What you can learn from E.T.

What you can learn from an epic scene in an epic movie.

Can it really be 36 years?

It doesn’t seem possible but the epic sci-fi movie about friendship that is E.T. The Extra-Terrestrial is 36 years old this year.

36!! Time needs to slow right down!

The movie came to my attention again the other day when I came across it on Amazon Prime during my train commute to work and it still holds a special place in my heart for a multitude of reasons.

Its central theme of loneliness and friendship resonated with the 1982 teenage me. It’s masterful storytelling and filmmaking artistry inspired me and set me on a creative path that in no small way led to this blog and the icing on the cake was a model train in its pivotal scene.

Yep, you may have missed it but as with most of his movies (Spielberg is a train fan) it’s there.

He even chooses what is undoubtedly one of the most emotional and scariest moments of the movie to slip it in.

When I first watched E.T. this scene really shook me up and I still think it’s one of the best and most intense scenes of any movie.

It’s got it all in a 2 minute roller-coaster of emotions: happiness turning to fear when mum sees ET for the first time; the heartstrings being pulled as Elliot is pulled away from his sick and dying friend; the terror and shock of faceless invader in the doorway, and the fear at finding all exits blocked as the intruders break their way in.  All set to a gradually imposing musical tempo and Darth Vader-esque heavy breathing perfectly topped off by the pressing warning whistle of the model train as mum screams “this is my home”.

Fantastic!

Whoever on the production crew set up the layout also knew about model railways. Check out the plastic pine tree (it’s in the far right-hand corner of the table) that doesn’t stand up straight. We’ve all had one like that!

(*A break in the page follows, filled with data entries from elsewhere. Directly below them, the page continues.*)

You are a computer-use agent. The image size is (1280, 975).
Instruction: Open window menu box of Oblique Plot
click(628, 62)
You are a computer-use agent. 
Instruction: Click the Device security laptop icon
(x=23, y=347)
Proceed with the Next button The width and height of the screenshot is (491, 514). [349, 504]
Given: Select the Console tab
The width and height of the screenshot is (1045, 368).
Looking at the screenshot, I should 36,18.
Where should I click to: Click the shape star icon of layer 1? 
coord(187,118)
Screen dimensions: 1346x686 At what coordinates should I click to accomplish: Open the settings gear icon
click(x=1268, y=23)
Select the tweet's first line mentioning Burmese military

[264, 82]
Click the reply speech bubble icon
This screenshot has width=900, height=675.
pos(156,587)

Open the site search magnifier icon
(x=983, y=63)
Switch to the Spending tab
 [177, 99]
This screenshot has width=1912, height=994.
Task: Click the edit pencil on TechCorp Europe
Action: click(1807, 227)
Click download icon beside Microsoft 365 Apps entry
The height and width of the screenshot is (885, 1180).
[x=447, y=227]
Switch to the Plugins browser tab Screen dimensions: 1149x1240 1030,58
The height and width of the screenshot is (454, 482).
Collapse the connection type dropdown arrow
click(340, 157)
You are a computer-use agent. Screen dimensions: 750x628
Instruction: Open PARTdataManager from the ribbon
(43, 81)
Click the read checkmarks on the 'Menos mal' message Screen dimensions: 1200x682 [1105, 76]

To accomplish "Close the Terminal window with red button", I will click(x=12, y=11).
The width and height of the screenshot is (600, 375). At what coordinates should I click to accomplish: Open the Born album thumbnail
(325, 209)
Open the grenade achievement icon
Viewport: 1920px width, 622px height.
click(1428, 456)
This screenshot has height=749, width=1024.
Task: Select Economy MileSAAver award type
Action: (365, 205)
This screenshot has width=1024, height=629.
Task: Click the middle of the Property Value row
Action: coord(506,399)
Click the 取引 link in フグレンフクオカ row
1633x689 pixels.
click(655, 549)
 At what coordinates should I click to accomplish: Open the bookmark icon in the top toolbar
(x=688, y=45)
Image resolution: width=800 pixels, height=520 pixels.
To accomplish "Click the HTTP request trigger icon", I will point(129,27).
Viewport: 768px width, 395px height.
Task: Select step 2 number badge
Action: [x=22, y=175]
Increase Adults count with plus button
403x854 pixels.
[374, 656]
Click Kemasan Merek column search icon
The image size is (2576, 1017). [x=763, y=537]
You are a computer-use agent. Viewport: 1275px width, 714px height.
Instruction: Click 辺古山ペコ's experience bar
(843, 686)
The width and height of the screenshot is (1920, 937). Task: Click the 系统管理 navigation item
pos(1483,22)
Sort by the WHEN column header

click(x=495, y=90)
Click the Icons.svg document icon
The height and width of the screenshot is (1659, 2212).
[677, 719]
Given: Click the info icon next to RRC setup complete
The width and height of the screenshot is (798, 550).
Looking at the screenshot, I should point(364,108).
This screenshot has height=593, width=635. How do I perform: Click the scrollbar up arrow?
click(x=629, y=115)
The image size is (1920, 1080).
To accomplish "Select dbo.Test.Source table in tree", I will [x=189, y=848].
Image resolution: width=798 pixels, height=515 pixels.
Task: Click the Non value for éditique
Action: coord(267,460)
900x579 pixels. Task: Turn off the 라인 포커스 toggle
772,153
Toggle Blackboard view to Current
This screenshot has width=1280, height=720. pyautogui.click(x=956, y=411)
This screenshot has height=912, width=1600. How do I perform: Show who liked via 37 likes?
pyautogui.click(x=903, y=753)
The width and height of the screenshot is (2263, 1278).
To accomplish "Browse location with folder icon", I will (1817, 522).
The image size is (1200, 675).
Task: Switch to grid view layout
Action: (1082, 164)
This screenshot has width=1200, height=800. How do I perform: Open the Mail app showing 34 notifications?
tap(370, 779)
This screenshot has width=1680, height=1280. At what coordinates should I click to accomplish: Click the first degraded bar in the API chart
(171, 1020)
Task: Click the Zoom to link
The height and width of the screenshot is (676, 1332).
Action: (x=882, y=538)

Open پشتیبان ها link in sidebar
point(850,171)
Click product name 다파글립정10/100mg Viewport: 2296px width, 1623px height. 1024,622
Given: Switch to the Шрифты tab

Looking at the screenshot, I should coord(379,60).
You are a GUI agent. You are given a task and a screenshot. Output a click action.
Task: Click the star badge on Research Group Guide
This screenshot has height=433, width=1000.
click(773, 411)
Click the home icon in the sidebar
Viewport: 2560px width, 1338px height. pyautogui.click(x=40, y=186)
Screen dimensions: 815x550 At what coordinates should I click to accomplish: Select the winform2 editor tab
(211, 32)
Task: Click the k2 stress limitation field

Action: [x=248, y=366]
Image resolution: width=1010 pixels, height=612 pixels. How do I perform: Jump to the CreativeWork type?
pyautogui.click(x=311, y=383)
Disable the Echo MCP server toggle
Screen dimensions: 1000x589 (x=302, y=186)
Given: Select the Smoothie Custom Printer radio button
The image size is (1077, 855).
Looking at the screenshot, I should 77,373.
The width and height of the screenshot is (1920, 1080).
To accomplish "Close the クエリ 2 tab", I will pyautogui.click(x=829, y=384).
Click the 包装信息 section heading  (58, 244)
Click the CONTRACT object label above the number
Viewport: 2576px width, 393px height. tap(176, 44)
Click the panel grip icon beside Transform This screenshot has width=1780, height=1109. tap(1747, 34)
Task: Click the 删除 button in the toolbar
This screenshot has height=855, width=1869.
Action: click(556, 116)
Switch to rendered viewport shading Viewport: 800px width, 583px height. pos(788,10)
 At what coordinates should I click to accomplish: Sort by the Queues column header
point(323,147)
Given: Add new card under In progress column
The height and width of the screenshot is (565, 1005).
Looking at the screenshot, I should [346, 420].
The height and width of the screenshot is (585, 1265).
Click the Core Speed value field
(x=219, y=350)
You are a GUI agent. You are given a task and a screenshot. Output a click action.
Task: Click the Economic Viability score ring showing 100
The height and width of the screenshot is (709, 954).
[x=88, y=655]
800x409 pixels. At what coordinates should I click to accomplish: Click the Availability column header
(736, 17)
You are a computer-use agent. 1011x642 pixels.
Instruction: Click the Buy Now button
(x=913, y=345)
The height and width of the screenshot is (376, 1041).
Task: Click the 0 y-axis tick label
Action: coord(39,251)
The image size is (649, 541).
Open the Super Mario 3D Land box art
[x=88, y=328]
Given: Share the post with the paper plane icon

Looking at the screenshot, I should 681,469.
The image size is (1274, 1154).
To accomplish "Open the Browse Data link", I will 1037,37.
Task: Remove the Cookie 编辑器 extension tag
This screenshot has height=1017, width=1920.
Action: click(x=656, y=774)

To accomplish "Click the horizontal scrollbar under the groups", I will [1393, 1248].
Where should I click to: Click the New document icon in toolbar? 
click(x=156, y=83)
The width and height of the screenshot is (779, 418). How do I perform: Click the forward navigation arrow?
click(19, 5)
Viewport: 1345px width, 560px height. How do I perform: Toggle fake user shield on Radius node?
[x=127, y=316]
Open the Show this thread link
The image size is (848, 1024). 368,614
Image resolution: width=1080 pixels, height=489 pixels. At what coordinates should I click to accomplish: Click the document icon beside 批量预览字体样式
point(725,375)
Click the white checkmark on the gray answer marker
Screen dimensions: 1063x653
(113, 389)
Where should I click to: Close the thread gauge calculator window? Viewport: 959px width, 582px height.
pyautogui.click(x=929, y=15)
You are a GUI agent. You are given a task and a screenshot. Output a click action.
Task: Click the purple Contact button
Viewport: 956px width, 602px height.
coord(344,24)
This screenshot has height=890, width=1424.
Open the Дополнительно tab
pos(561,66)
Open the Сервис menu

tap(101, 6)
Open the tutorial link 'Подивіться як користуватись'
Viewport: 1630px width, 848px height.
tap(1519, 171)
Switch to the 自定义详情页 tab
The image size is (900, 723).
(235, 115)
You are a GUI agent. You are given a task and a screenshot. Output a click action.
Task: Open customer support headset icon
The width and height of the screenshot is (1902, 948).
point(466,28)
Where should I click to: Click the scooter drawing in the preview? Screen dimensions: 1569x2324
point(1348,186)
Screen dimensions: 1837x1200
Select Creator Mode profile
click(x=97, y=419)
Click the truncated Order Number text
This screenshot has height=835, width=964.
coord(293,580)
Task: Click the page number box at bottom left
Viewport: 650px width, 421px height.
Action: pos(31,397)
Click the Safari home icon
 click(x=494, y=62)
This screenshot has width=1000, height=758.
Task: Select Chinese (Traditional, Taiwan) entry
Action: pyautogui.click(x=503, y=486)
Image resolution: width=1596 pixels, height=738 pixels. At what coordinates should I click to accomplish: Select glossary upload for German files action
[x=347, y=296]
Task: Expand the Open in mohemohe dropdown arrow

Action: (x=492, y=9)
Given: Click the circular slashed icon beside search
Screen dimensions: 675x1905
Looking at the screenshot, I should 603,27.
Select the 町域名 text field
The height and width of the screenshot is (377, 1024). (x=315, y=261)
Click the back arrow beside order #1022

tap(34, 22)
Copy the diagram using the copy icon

So what can you learn from this?

The take away is not to build your model railways in a living space or room.

It sounds obvious but I’ve seen and heard of so many people who do this. Myself included in my younger years. It may be tempting and easier but please don’t do it.

Putting them on dining room tables and floors is just asking for trouble. Okay, maybe not a visit from NASA and the FBI but your trains simply won’t get on with the mess and dirt that usually occupies such spaces. If you’ve ever spilt tea over a brand new Hornby train you’ll understand!

Instead, “be gooood” and create a dedicated space for them. You and they will be much happier.